Problem requirements:
Duplicate the material below word for word, omitting the pictures.

+ + + +

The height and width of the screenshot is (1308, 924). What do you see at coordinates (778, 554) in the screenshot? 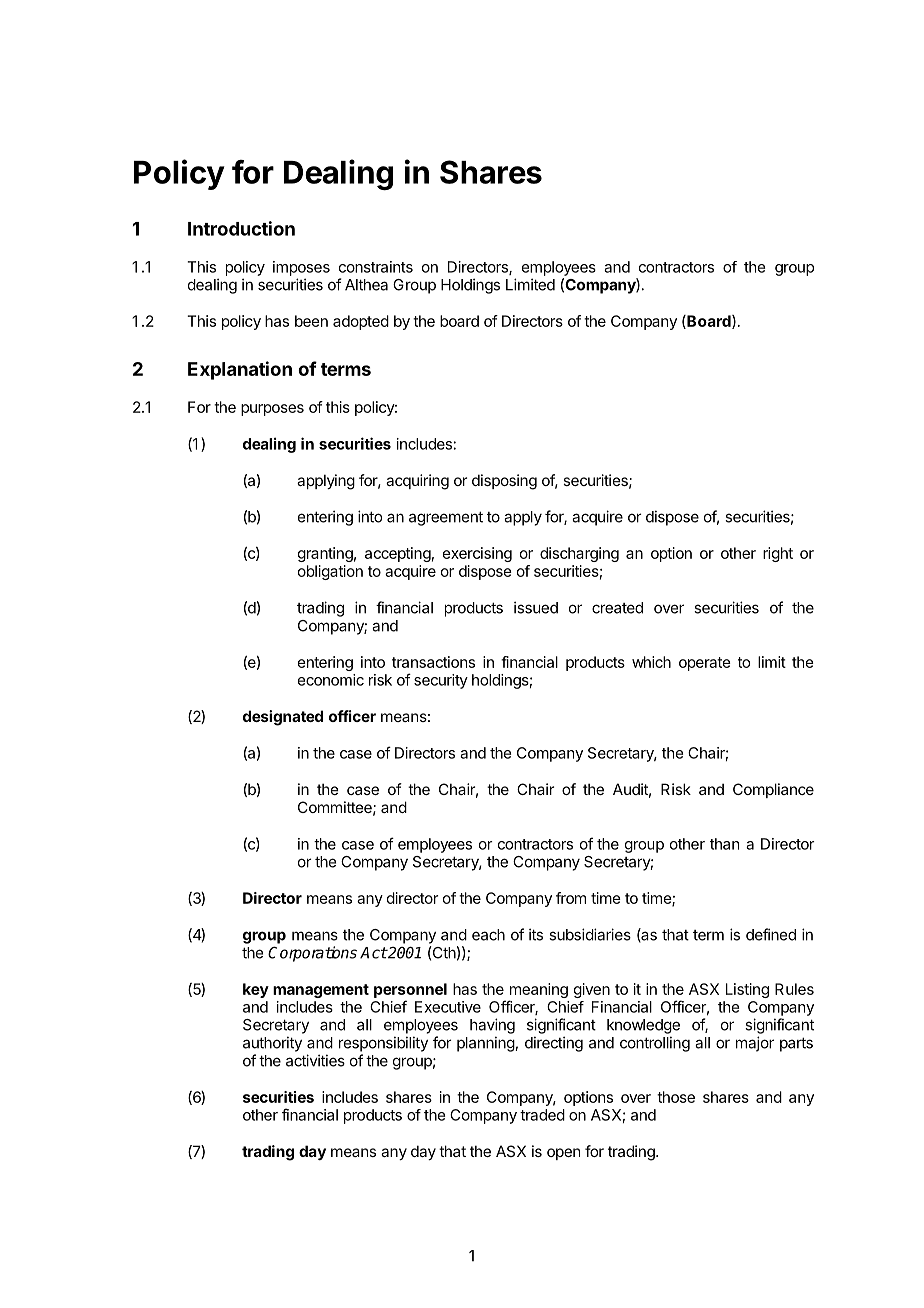
I see `right` at bounding box center [778, 554].
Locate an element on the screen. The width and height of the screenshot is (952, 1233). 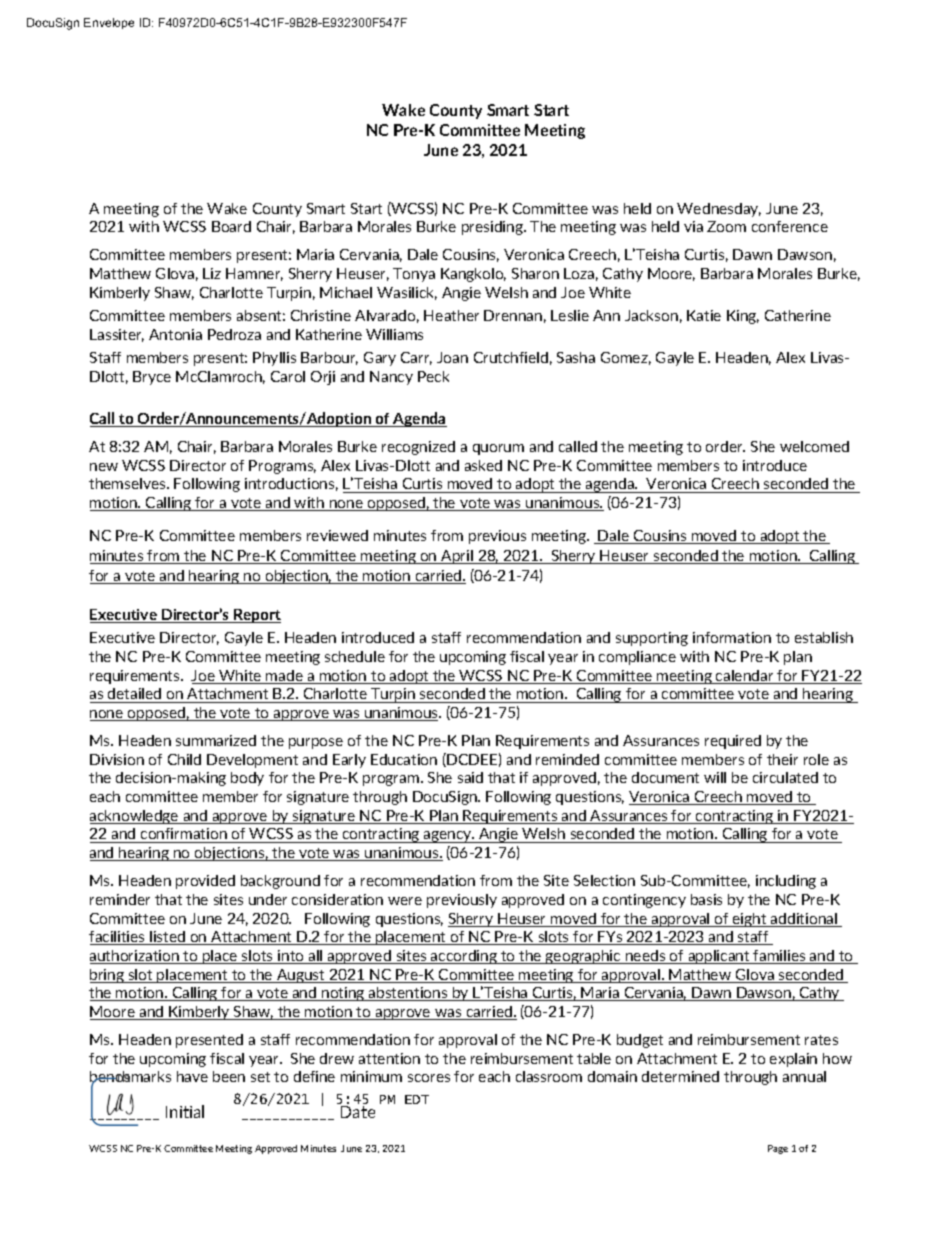
welcomed is located at coordinates (814, 446).
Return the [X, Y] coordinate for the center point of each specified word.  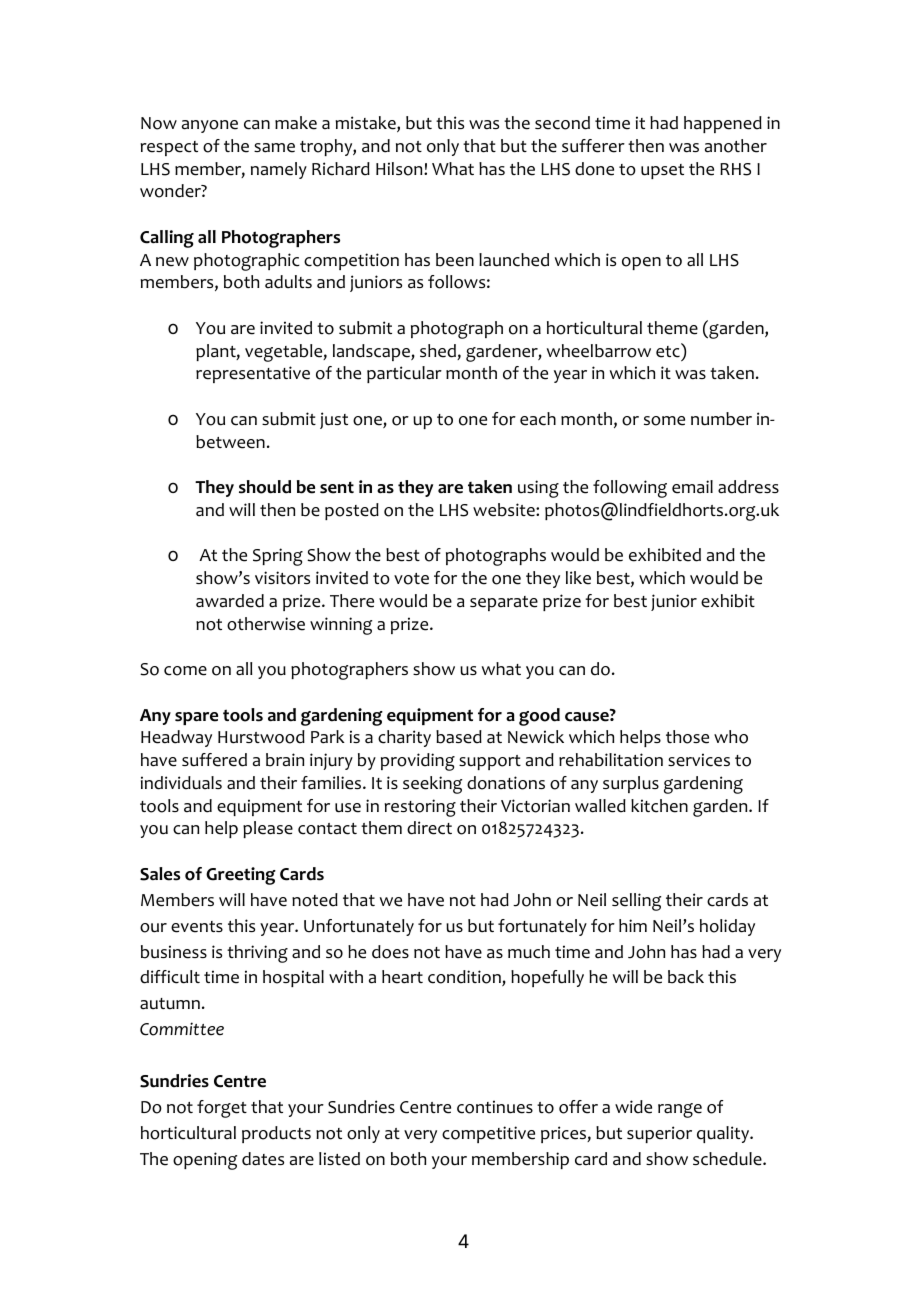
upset [662, 171]
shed [439, 352]
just [334, 420]
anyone [210, 126]
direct [429, 828]
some [664, 421]
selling [636, 902]
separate [504, 603]
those [687, 737]
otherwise [266, 624]
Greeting [241, 876]
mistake [367, 124]
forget [222, 1109]
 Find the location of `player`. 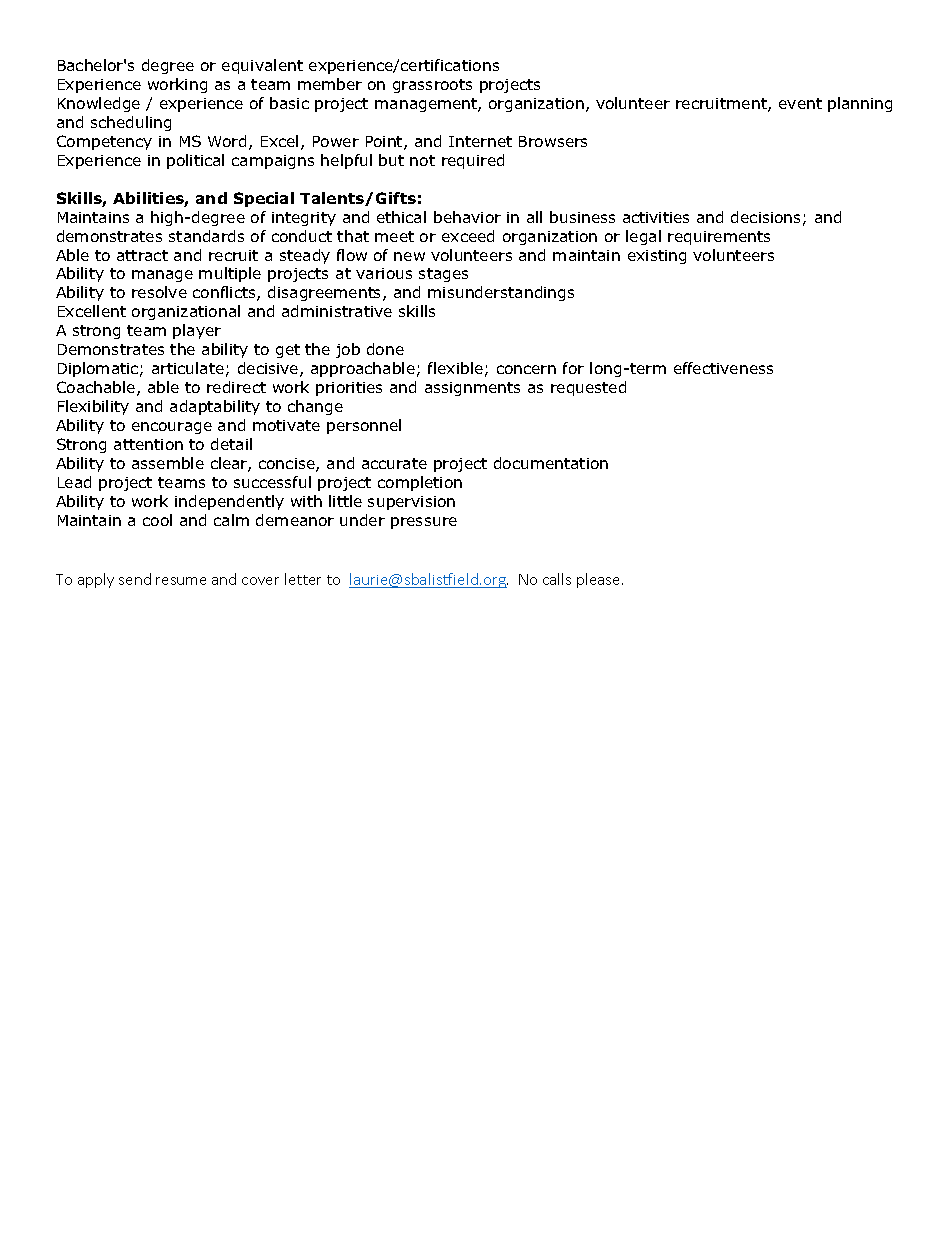

player is located at coordinates (197, 331).
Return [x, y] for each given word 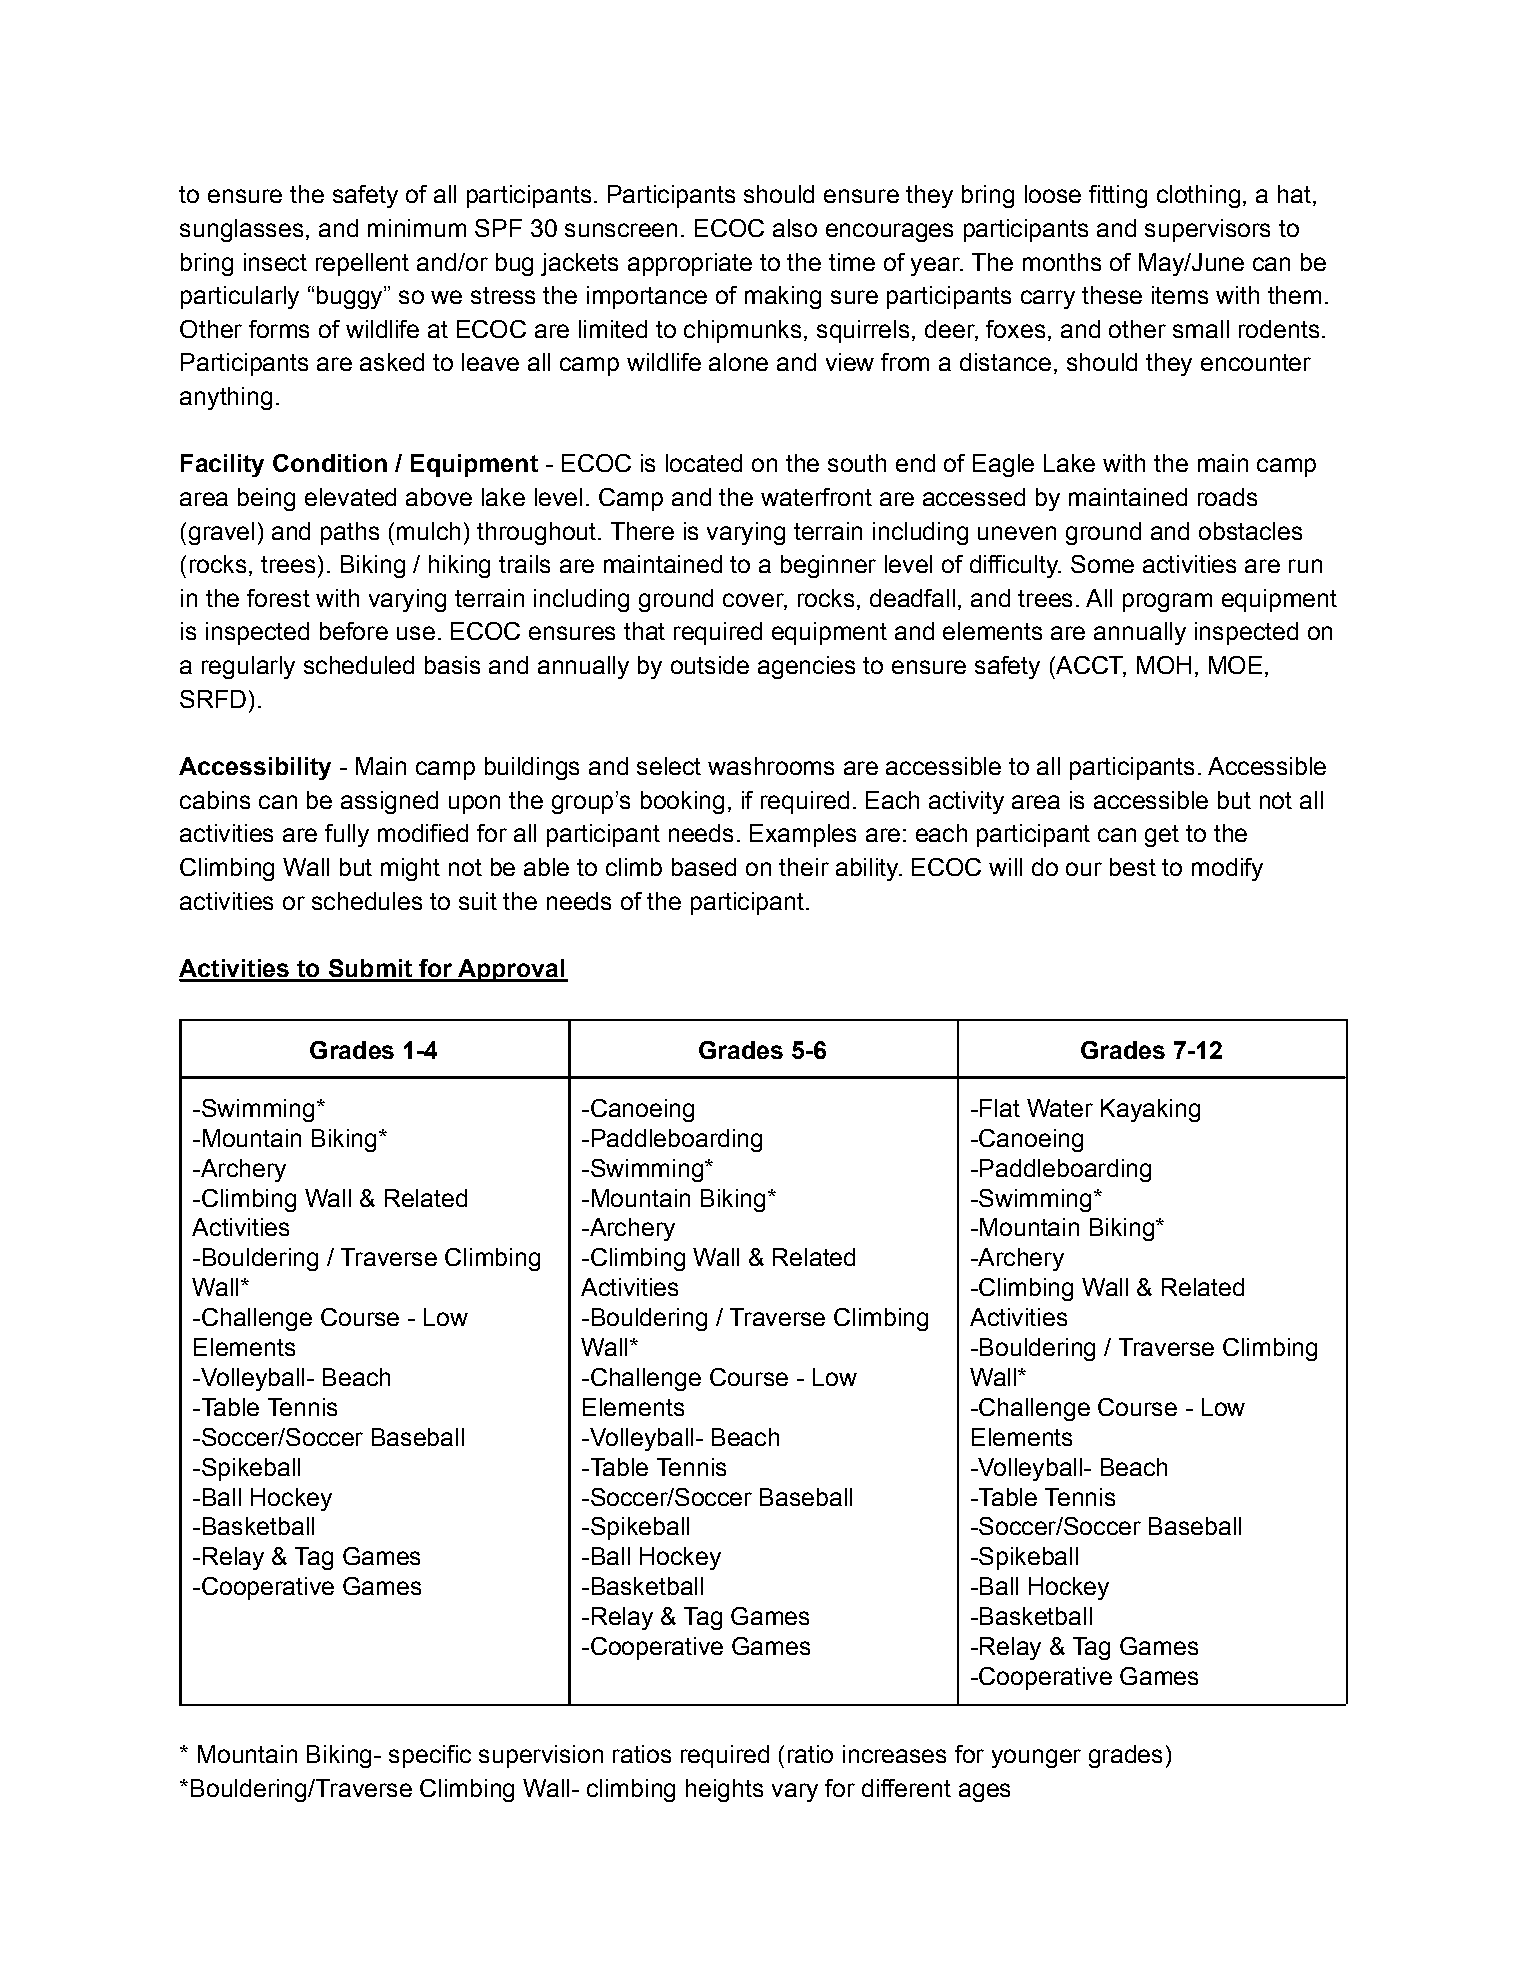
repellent [362, 264]
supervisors [1207, 230]
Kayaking [1150, 1110]
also [795, 228]
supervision [541, 1756]
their [804, 867]
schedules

+ + + +

The reply:
The height and width of the screenshot is (1308, 924). What do you see at coordinates (778, 554) in the screenshot? 
I see `right` at bounding box center [778, 554].
Locate an element on the screen. The width and height of the screenshot is (952, 1233). 
welcomed is located at coordinates (814, 446).
Return the [X, Y] coordinate for the center point of each specified word.  
upset [662, 171]
shed [439, 352]
just [334, 420]
anyone [210, 126]
direct [429, 828]
some [664, 421]
selling [636, 902]
separate [504, 603]
those [687, 737]
otherwise [266, 624]
Greeting [241, 876]
mistake [367, 124]
forget [222, 1109]
 Find the location of `player`. 

player is located at coordinates (197, 331).
Return [x, y] for each given word 
repellent [362, 264]
supervisors [1207, 230]
Kayaking [1150, 1110]
also [795, 228]
supervision [541, 1756]
their [804, 867]
schedules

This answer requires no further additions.